## Work to complete
Retype every line of the entries below word for word, keeping each line as it appears. Leave out the pictures.

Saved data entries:

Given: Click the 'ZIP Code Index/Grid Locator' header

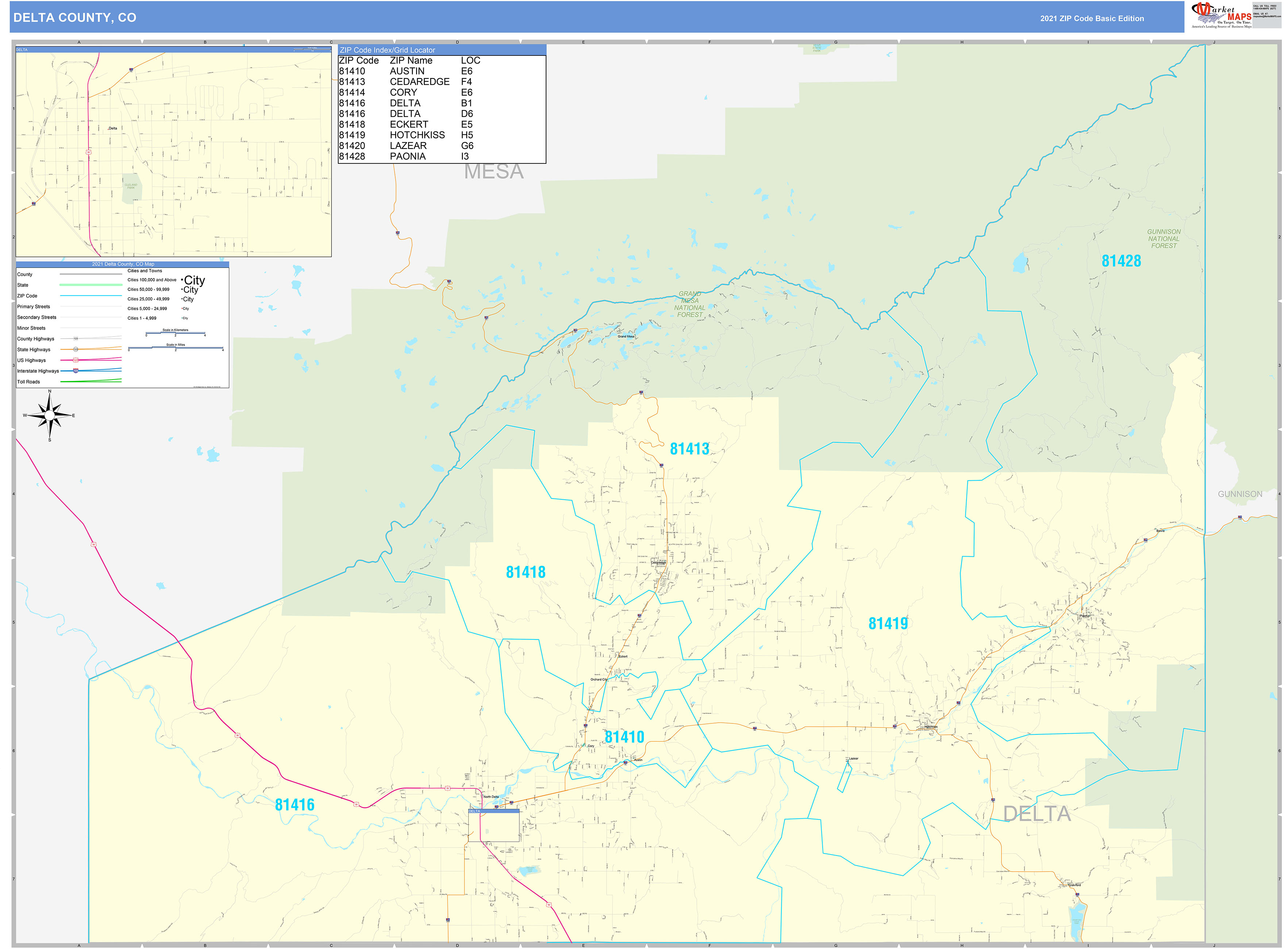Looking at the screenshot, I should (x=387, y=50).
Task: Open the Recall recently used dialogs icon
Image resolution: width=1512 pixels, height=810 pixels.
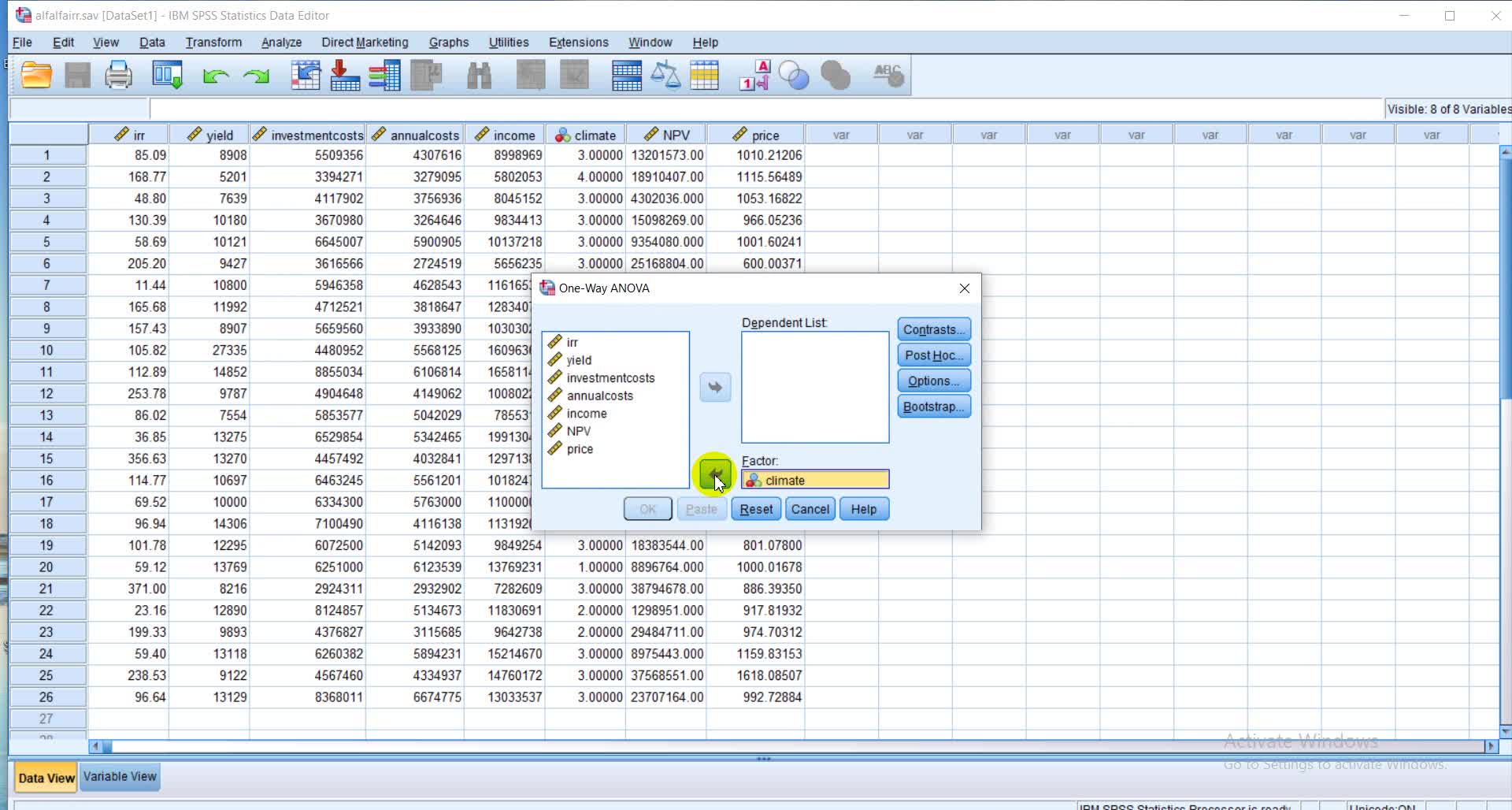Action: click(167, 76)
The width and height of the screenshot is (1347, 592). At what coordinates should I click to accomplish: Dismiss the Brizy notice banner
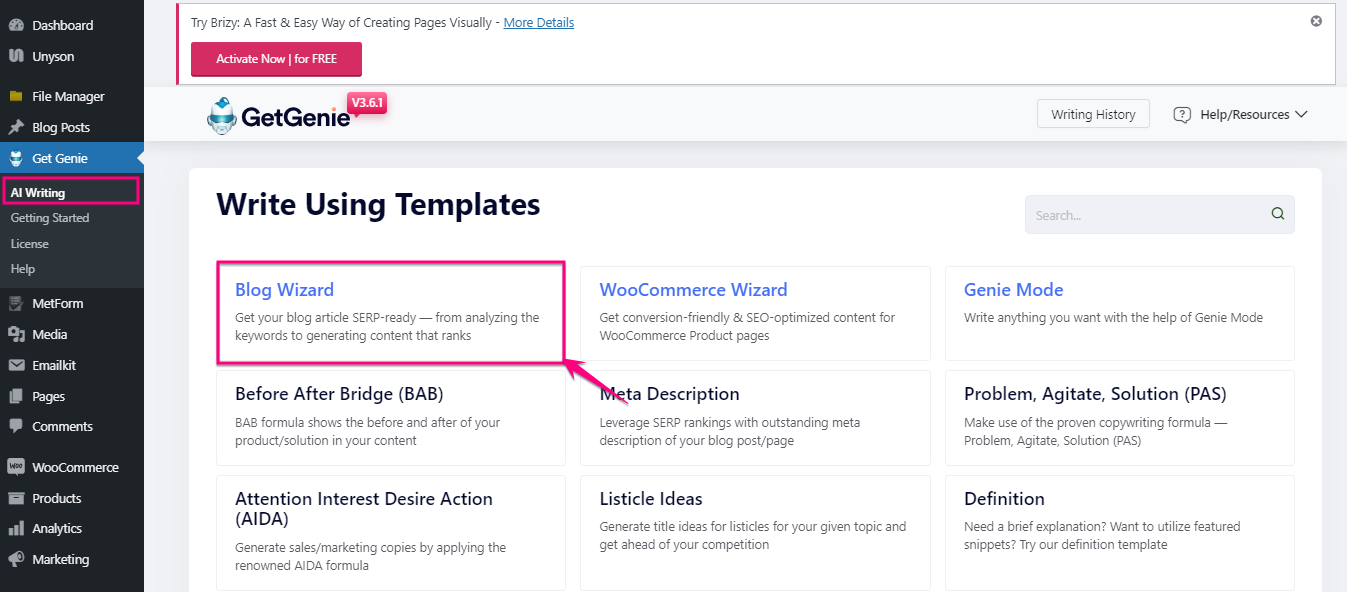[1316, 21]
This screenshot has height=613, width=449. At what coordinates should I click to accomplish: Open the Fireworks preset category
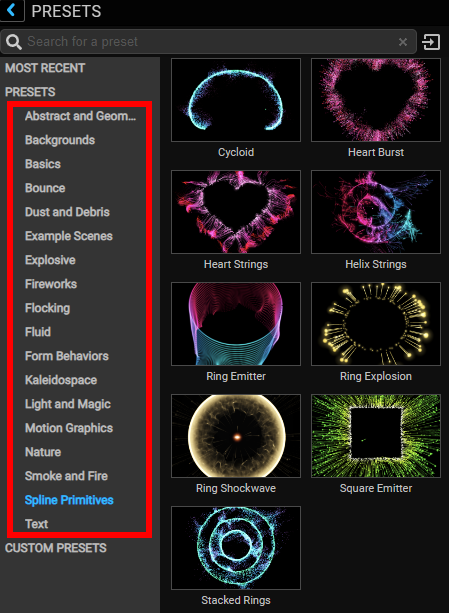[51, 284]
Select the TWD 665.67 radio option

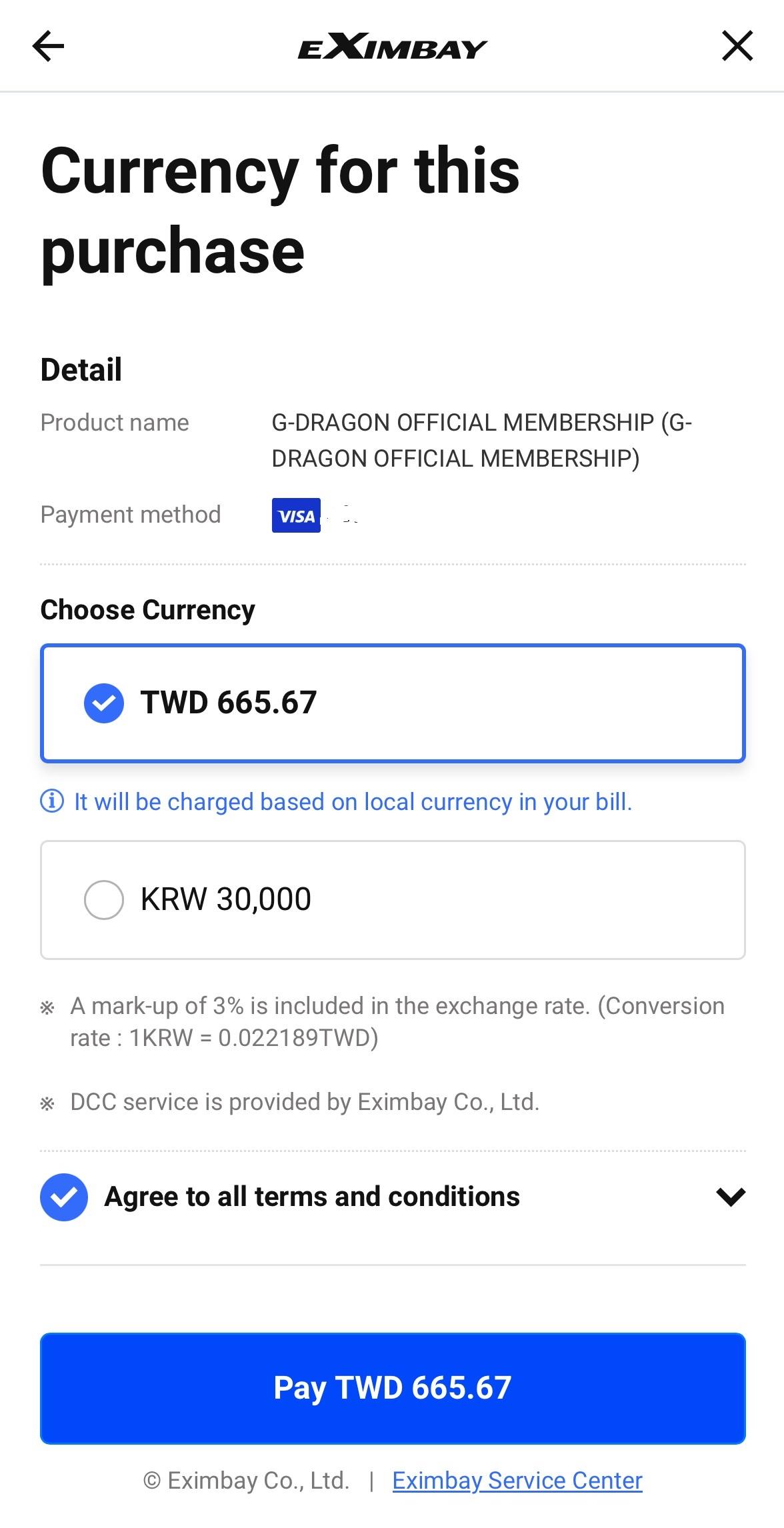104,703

## Task answer
Given: Click the 'ZIP Code Index/Grid Locator' header

Looking at the screenshot, I should (x=387, y=50).
Task: Open the Recall recently used dialogs icon
Image resolution: width=1512 pixels, height=810 pixels.
Action: click(167, 76)
The width and height of the screenshot is (1347, 592). At what coordinates should I click to accomplish: Dismiss the Brizy notice banner
[1316, 21]
This screenshot has height=613, width=449. At what coordinates should I click to accomplish: Open the Fireworks preset category
[51, 284]
Select the TWD 665.67 radio option

104,703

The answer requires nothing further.